**Directions:** Your output should be the lines from the one containing "Viewport: 724px width, 1568px height." through the end of the listing, exact and inclusive, with no pictures.
Data to process Block Start
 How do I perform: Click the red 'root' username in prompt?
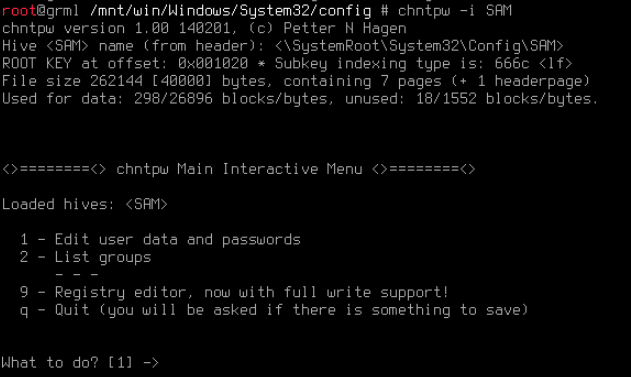19,10
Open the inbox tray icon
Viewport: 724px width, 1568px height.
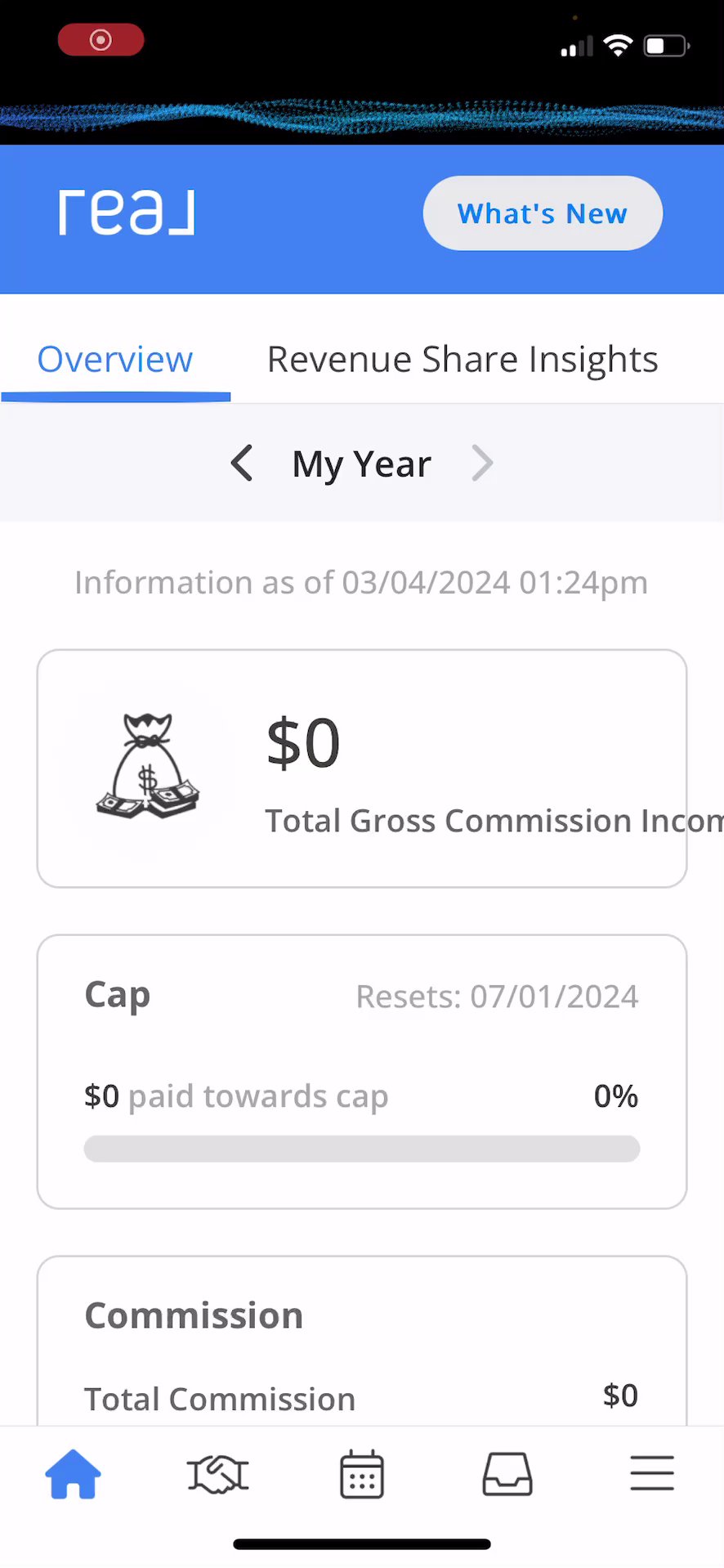(507, 1474)
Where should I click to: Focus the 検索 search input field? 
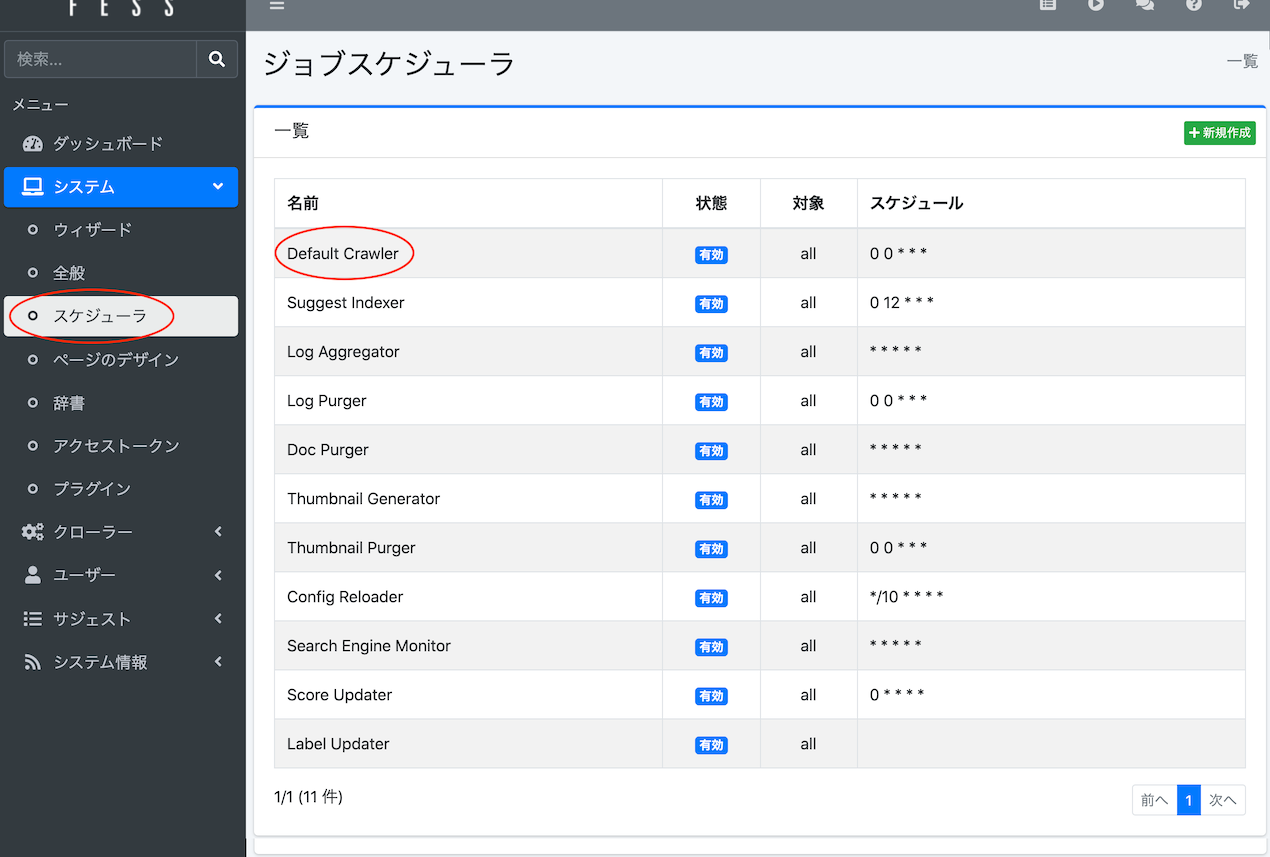click(100, 59)
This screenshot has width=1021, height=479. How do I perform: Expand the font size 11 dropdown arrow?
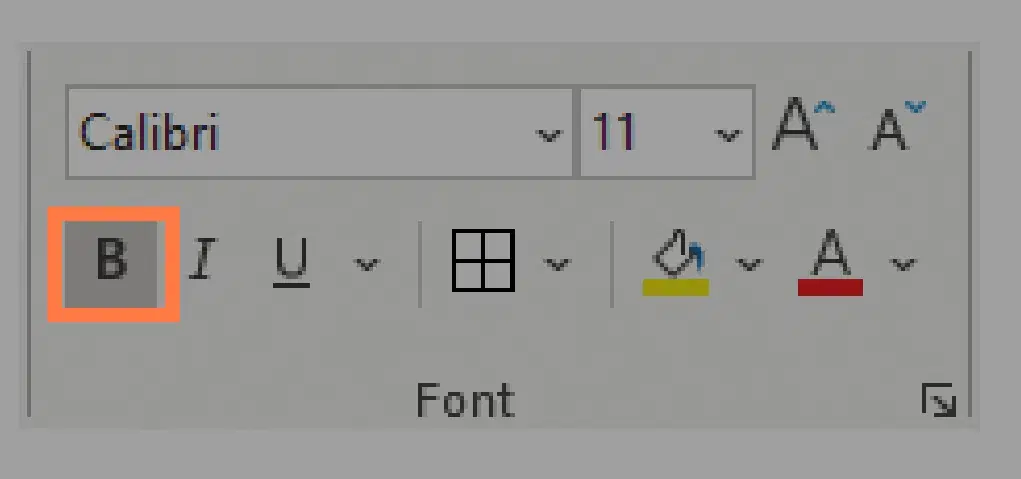[728, 135]
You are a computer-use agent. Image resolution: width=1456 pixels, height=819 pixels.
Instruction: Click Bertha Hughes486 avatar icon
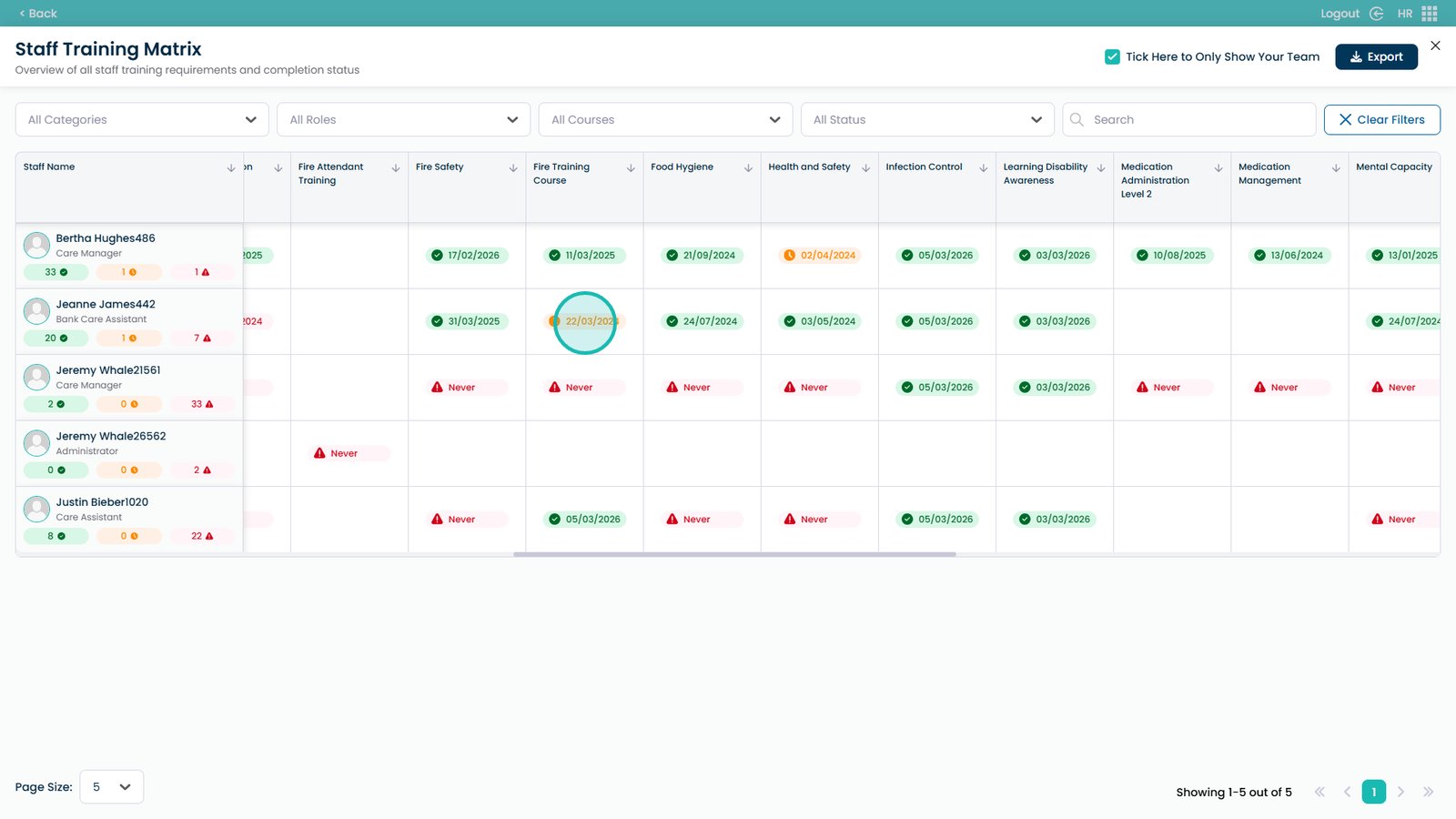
Data to process Block End
**Your response:**
Viewport: 724px width, 1568px height.
(507, 1474)
Where should I click to: Focus the 検索 search input field? 
click(100, 59)
This screenshot has width=1021, height=479. How do I perform: Expand the font size 11 dropdown arrow?
[728, 135]
You are a computer-use agent. Image resolution: width=1456 pixels, height=819 pixels.
Instruction: Click Bertha Hughes486 avatar icon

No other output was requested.